### What the task requires
All lines from the one with "Task: Toggle pin window always on top" through the end of the records below are to be given again exactly, and nothing else.

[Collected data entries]
· · ·

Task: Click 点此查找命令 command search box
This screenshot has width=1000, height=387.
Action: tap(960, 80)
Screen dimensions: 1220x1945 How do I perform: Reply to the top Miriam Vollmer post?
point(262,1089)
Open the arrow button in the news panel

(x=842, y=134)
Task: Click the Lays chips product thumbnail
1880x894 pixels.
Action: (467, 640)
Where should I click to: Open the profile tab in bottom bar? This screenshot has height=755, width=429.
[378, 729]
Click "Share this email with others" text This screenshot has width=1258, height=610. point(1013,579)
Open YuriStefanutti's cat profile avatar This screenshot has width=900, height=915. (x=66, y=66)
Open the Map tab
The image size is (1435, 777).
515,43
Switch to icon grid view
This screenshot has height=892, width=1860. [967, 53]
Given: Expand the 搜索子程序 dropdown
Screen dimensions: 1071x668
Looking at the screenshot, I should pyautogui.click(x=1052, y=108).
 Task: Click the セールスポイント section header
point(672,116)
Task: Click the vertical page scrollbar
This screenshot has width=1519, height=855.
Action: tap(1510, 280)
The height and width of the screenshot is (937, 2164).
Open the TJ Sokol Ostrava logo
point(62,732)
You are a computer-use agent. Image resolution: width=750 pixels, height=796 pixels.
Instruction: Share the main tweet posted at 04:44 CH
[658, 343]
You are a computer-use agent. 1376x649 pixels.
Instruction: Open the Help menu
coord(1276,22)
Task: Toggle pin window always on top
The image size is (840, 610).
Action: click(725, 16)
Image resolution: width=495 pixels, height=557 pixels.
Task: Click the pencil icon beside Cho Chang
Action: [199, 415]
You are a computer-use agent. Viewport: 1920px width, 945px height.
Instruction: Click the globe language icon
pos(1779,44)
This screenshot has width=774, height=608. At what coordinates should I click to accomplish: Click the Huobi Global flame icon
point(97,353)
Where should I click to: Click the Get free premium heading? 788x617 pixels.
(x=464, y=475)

· · ·

### Written answer
Task: Toggle pin window always on top
The image size is (840, 610).
Action: click(725, 16)
Image resolution: width=495 pixels, height=557 pixels.
Task: Click the pencil icon beside Cho Chang
Action: [199, 415]
You are a computer-use agent. Viewport: 1920px width, 945px height.
Instruction: Click the globe language icon
pos(1779,44)
This screenshot has width=774, height=608. At what coordinates should I click to accomplish: Click the Huobi Global flame icon
point(97,353)
Where should I click to: Click the Get free premium heading? 788x617 pixels.
(x=464, y=475)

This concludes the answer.